Instructions for the task:
Below is a block of entries; repeat exactly the lines starting at the line that contains "https://www.instagram.com/manami_apricot (329, 2474)" and ending at the line that contains "Mobile: +91 99457 33200 (1075, 1655)", both included.

[Dataset entries]

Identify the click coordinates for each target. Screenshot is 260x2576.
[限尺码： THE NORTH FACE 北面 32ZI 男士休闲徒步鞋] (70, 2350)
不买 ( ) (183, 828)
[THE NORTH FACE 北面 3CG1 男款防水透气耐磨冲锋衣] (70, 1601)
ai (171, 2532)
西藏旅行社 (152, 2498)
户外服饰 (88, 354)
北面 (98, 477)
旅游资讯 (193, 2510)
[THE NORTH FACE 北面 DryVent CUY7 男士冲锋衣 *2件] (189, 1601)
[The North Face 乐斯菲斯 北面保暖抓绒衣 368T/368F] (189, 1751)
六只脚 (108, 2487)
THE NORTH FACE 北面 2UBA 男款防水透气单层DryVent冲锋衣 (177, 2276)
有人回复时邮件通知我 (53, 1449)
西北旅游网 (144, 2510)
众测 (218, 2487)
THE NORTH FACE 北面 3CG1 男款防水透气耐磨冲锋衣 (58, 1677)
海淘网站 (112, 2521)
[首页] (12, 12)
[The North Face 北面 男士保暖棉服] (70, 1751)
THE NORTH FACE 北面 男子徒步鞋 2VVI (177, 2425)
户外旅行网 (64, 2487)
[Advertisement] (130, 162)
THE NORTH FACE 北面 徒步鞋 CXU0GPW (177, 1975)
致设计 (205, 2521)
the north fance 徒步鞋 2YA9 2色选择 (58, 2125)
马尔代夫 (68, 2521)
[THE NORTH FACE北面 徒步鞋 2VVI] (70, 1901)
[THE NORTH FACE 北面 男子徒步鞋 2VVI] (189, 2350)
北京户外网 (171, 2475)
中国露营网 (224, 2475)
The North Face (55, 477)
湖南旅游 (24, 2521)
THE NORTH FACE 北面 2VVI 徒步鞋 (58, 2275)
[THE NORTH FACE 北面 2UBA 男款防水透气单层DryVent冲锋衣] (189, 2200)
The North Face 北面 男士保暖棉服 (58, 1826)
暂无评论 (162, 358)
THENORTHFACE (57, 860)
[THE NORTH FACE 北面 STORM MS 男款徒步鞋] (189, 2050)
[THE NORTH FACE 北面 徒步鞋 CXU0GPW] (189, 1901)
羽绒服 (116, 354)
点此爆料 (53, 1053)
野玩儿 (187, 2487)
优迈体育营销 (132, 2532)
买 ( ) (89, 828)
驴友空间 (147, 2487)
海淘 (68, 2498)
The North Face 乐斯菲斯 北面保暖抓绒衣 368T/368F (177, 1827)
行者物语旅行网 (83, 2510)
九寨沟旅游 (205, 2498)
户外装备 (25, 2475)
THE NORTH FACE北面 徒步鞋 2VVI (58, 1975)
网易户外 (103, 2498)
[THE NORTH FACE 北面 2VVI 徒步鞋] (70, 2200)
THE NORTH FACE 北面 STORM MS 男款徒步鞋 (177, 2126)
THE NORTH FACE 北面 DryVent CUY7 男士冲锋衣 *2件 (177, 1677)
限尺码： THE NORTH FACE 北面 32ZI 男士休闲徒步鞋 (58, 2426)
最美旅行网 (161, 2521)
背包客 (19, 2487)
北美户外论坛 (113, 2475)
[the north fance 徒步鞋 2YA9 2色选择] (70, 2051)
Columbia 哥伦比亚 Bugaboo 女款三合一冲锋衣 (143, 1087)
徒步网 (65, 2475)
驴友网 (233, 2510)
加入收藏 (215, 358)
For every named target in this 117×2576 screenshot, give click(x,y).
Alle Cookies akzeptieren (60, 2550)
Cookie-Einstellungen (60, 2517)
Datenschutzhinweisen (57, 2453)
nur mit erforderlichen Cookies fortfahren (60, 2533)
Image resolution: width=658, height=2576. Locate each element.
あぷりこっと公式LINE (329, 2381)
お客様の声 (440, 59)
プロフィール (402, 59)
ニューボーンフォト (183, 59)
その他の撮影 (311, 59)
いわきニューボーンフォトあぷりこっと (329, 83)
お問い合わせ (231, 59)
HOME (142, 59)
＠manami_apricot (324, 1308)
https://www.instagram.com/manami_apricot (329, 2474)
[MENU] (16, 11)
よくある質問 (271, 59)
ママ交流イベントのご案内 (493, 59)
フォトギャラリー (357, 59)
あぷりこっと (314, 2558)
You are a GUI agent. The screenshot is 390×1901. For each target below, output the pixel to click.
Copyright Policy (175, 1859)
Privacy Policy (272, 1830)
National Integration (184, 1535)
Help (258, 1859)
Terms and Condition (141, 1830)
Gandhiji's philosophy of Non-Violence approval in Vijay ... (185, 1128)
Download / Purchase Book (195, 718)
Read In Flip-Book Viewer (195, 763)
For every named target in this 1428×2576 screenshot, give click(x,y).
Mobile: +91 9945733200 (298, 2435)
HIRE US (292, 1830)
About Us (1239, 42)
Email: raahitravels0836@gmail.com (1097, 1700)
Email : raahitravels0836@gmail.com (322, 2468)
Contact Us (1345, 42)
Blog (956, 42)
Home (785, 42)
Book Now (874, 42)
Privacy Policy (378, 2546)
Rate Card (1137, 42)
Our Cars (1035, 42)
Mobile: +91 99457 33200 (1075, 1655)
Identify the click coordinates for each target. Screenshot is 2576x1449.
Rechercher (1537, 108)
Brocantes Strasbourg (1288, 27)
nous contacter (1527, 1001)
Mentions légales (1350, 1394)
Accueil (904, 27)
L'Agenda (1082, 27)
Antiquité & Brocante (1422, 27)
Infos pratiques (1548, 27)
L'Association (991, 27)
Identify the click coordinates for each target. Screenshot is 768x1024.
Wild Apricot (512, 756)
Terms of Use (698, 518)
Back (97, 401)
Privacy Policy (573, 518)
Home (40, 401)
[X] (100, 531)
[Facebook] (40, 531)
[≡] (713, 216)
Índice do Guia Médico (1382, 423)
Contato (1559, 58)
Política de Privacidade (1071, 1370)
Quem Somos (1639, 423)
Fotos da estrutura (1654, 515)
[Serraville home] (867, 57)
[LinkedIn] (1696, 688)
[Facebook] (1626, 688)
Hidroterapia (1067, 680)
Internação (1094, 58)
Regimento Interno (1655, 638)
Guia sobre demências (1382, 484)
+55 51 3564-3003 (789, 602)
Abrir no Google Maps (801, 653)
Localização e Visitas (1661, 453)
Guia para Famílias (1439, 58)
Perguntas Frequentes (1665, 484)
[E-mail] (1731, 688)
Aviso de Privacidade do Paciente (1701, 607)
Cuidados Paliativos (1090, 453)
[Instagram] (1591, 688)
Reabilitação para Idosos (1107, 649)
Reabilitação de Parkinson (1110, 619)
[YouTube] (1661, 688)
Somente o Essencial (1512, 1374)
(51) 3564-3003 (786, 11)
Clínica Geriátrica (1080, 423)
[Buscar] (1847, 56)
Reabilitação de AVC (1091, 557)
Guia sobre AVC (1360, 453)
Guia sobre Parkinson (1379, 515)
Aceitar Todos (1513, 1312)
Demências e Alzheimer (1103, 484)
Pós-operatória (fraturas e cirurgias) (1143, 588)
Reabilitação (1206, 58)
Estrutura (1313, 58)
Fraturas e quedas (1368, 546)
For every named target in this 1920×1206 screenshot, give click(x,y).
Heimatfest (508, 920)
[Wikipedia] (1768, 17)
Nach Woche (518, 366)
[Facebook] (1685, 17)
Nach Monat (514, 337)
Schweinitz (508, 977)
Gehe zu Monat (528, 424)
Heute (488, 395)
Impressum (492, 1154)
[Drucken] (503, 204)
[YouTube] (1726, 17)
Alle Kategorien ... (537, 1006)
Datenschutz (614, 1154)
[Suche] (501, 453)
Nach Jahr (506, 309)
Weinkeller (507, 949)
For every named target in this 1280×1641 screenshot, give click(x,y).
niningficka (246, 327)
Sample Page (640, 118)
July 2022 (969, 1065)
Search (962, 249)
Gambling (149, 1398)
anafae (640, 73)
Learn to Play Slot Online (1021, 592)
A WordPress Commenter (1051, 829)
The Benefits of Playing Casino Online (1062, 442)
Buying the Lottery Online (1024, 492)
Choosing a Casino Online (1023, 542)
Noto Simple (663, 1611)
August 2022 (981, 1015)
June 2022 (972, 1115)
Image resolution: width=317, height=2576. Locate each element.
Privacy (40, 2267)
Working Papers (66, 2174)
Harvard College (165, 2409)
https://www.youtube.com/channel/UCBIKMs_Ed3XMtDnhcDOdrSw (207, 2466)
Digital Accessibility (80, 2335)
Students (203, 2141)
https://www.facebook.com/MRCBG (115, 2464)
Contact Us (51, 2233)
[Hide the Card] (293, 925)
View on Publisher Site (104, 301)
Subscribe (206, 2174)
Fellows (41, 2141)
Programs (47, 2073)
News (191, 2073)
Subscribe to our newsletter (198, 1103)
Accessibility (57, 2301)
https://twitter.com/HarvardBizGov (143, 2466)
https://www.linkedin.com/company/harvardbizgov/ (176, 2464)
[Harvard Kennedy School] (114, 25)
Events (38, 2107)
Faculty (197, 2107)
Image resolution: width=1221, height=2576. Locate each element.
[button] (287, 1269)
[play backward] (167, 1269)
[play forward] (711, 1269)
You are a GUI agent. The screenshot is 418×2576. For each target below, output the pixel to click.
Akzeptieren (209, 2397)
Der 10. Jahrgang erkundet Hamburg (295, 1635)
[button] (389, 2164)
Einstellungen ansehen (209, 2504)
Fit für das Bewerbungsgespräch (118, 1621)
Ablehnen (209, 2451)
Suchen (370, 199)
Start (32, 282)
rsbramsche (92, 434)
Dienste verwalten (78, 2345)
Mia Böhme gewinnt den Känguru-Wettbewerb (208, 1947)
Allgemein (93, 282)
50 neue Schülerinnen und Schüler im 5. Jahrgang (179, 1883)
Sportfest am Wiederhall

Answer section:
https://www.instagram.com/manami_apricot (329, 2474)
[MENU] (16, 11)
よくある質問 (271, 59)
ママ交流イベントのご案内 (493, 59)
フォトギャラリー (357, 59)
あぷりこっと (314, 2558)
You are a GUI agent. The screenshot is 390×1901. For each target below, output the pixel to click.
Copyright Policy (175, 1859)
Privacy Policy (272, 1830)
National Integration (184, 1535)
Help (258, 1859)
Terms and Condition (141, 1830)
Gandhiji's philosophy of Non-Violence approval in Vijay ... (185, 1128)
Download / Purchase Book (195, 718)
Read In Flip-Book Viewer (195, 763)
For every named target in this 1428×2576 screenshot, give click(x,y).
Mobile: +91 9945733200 (298, 2435)
HIRE US (292, 1830)
About Us (1239, 42)
Email: raahitravels0836@gmail.com (1097, 1700)
Email : raahitravels0836@gmail.com (322, 2468)
Contact Us (1345, 42)
Blog (956, 42)
Home (785, 42)
Book Now (874, 42)
Privacy Policy (378, 2546)
Rate Card (1137, 42)
Our Cars (1035, 42)
Mobile: +91 99457 33200 (1075, 1655)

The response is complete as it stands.